Monday, October 20, 2008

Cleanse Journal Day 2

Yogic principle for the day: the external discipline of TRUTHFULNESS

What does this principle mean to me?
Truthfulness has always been important to me, even articulations of “brutal realities.” I find being brutally truthful with myself has allowed me to accelerate my growth. But now, to incorporate ahimsa, I’d like to routinely express the greys, the softer and subtler, shades of truth. Being a communications professional, do I ever know how to bend the truth to present the most persuasive position. There’s an entire methodology for how this is done which I will not go into here, but suffice to say, this can be problematic. Also, does one have to express their truth at every opportunity? I think not.

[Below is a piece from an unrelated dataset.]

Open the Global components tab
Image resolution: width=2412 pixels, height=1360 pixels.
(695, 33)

How do I honour it on a daily basis? What could I improve?
But now, to incorporate ahimsa into the discipline of truth, I’d like to routinely express the greys, and subtler, shades of truth. I’d like to honour truth by experimenting with not trying so hard to manipulate it by the methods of persuasion. I’d like to experiment with silence.

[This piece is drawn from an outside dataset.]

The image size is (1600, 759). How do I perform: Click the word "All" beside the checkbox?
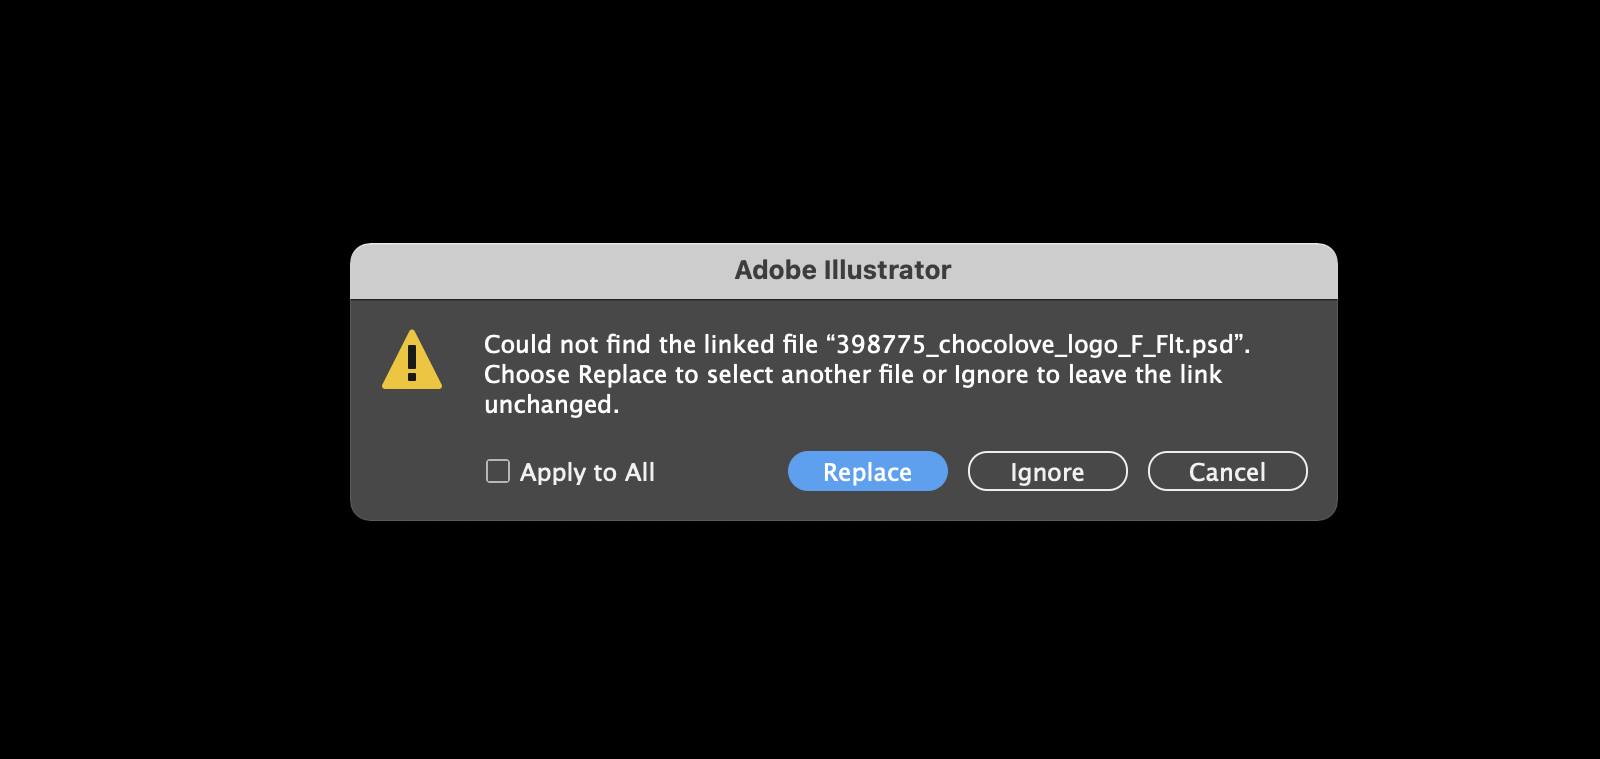[640, 472]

Observations regarding the practice of my assignments:
Day 2 so far is enjoyable. My body felt amazing when I awoke. Everything is in good working order and I feel light and soft (from all the oils I consumed the day before).

I am working through an altered schedule and altered menu of food items and drinks. So far I am enjoying the process. Sore back of the throat most of the second half of the day.

Daily food/elimination comments:
I continue to be fascinated by the novelty of the foods.

Sleep record:
I was equally exhausted Saturday night (after an evening at the Opera) and had a long, satisfying rest. Perhaps I should be sleeping less.

Additional thoughts or feelings:
I think I’m getting it. My unique schedule is starting to emerge. It’s closer to my regular routine and easier than I thought.